インプットとアウトプット

 研究者としていい論文を書いていく(アウトプット)ためには、さまざまな先行研究、関連論文、資料、データに目を通す(インプット)ことが必要である。
 何かを生み出すためには、いろいろなことを知り、考えることが必要がある。しかし、こういった作業を行うためには、時間が必要である。多くの大学教員が抱える問題は、こういった時間を確保できないことである。
 もちろんほとんどの教員は論文を書き、本を出版し、場合によってはテレビ、ラジオで発言するなど、アウトプット活動を行っている。しかし、彼らがそのアウトプットのために、十分なインプットを行っているか、そのインプットをもとに十分に思料、思考しているかとなると、疑問符が付けられる。

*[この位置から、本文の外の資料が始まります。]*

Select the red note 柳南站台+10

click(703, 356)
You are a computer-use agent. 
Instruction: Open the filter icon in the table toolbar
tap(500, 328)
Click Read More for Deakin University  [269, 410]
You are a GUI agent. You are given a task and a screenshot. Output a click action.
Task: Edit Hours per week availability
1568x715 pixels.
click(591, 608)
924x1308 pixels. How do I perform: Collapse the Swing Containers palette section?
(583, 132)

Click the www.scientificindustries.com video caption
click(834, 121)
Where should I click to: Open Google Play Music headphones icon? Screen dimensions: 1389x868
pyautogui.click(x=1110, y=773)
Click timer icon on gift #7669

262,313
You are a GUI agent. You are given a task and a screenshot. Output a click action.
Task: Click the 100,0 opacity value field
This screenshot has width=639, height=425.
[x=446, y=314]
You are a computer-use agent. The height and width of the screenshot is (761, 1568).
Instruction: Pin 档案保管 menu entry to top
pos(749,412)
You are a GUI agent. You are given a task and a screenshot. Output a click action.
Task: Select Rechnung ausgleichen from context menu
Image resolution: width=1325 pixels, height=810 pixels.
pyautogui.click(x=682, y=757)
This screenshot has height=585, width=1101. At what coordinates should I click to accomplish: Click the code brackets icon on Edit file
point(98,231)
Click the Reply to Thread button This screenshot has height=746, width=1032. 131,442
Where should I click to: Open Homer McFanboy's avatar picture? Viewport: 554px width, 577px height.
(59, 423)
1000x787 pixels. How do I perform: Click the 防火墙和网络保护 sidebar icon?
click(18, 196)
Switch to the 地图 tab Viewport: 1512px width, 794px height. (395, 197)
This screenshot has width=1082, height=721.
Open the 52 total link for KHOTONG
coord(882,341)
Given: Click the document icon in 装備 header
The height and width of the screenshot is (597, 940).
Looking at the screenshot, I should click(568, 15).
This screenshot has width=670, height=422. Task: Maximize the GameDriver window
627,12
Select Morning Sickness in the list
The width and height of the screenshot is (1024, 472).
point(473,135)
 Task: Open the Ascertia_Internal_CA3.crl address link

 多くの文献に目を通し、さまざまな考えに触れ、知の世界の渉猟を楽しむ、という大学人の理想生活を実現することはまず不可能である。不可能であるが、何とか時間をつくりだして、知の世界に触れなければならない。そうでないと、研究だけでなく、教育の方も陳腐なものとなる。
 というわけで、知の世界の渉猟にはほど遠いが、今日は家で買っておいた未読の本を読み、インプット活動の日とすることにした。